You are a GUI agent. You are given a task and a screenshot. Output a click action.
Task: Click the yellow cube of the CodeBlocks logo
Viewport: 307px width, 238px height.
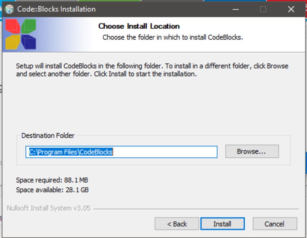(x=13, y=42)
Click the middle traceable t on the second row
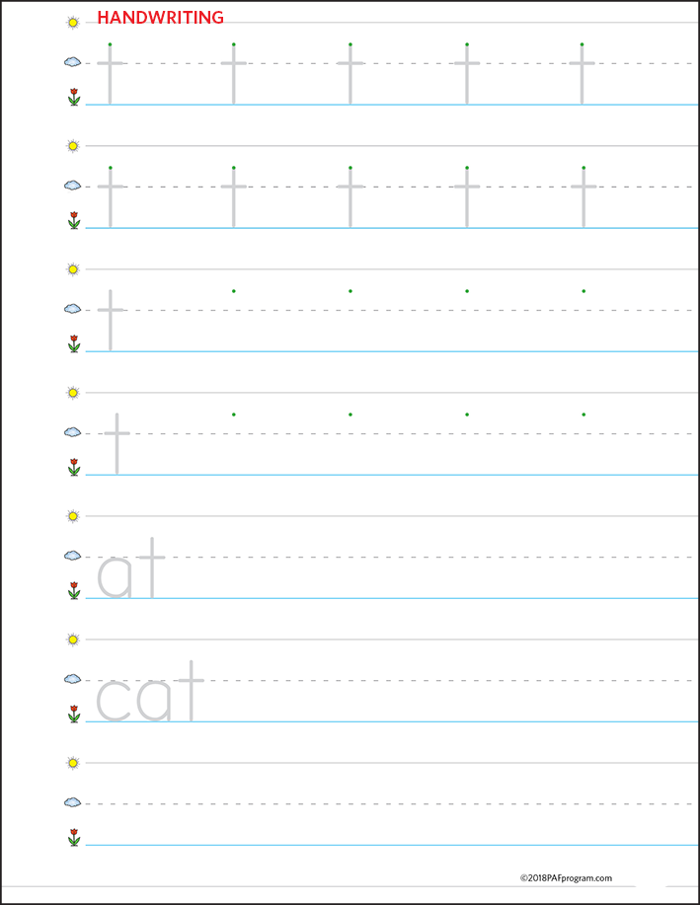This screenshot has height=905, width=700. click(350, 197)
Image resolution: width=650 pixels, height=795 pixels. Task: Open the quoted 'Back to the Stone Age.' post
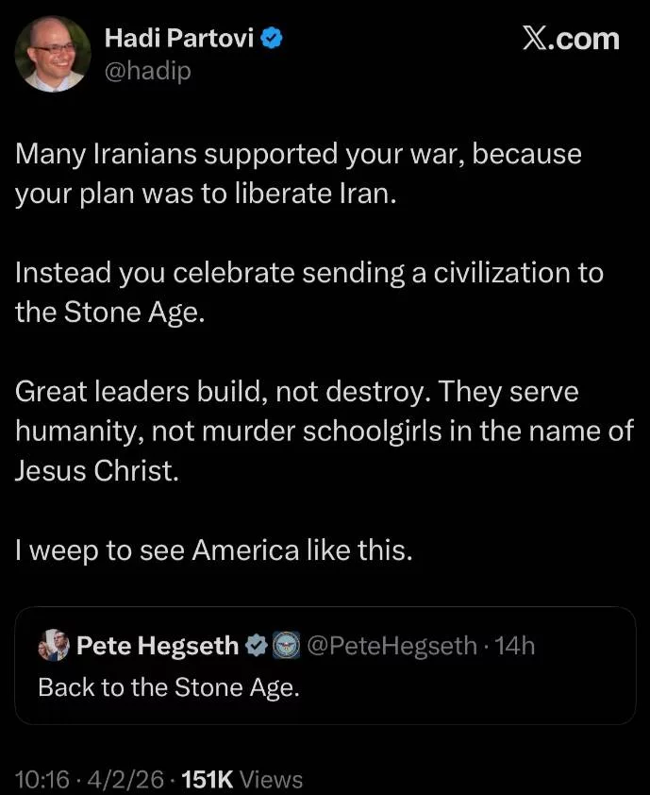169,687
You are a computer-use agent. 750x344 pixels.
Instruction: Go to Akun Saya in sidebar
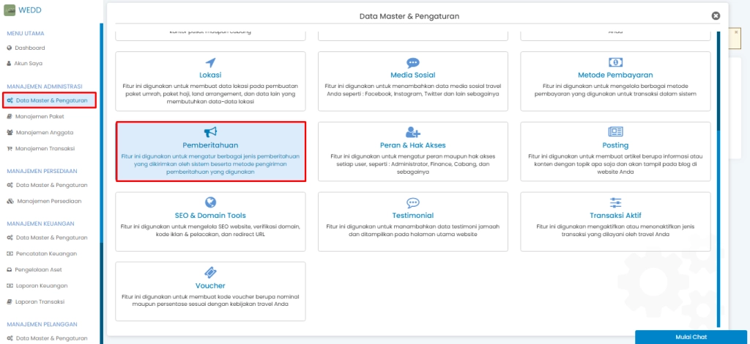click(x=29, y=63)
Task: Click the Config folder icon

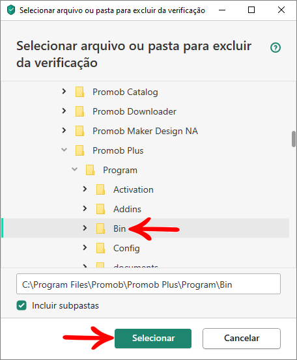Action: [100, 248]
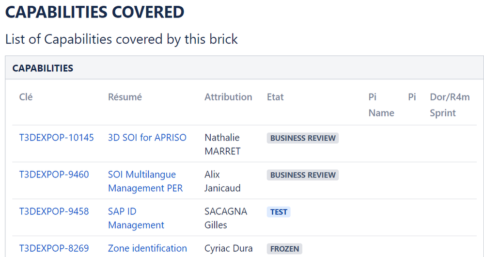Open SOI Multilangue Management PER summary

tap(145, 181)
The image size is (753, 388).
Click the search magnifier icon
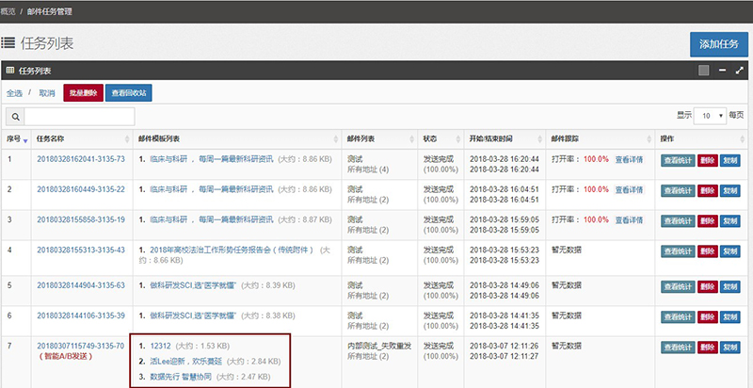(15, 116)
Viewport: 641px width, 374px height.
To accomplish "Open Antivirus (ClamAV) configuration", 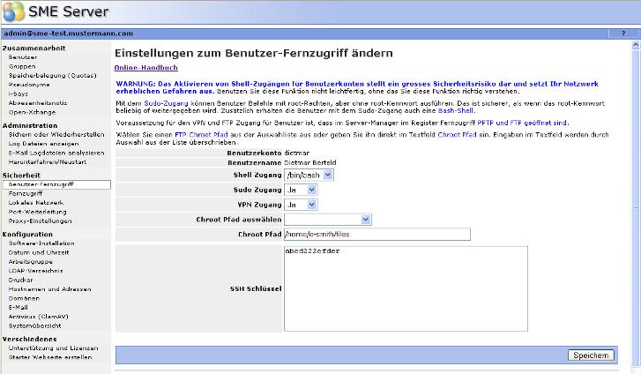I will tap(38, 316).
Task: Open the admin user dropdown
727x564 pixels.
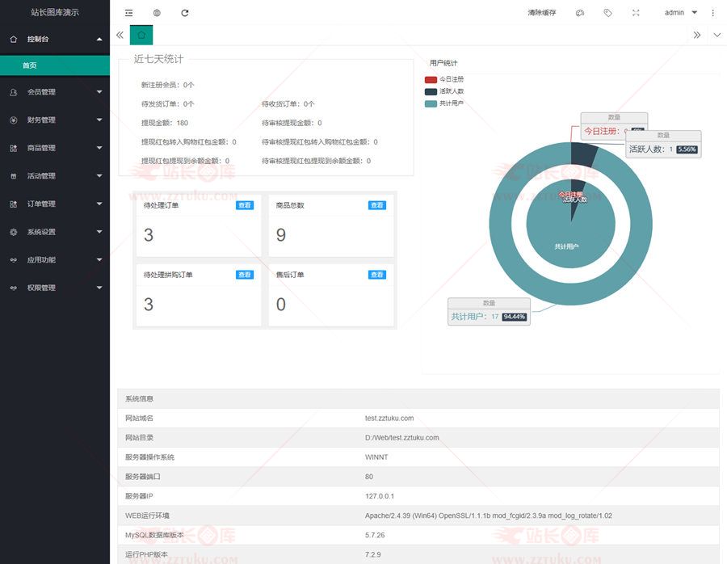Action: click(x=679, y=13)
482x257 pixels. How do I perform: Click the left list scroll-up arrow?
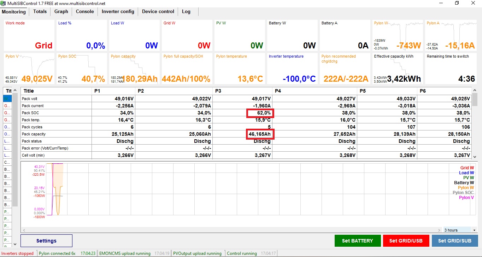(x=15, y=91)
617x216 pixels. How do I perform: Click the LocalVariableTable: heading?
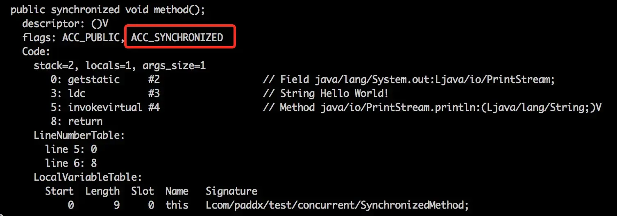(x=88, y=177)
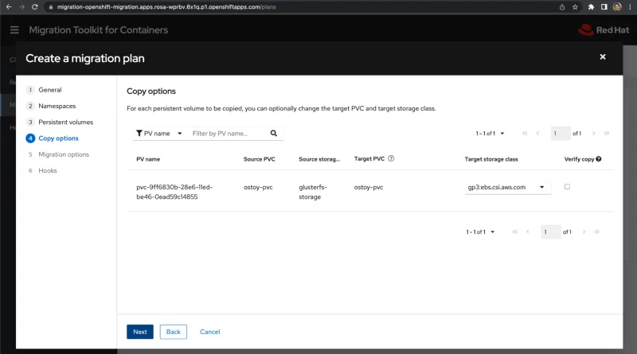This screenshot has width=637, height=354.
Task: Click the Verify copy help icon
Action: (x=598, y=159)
----------
» WHAT YOU SHOULD DO
Where the material contains a line with "agent", return that line.

» SOLUTION TO THE EXERCISE
You are a GUI agent. You are given a task and a screenshot. Output a click action.
You are a computer-use agent. 750x344 pixels.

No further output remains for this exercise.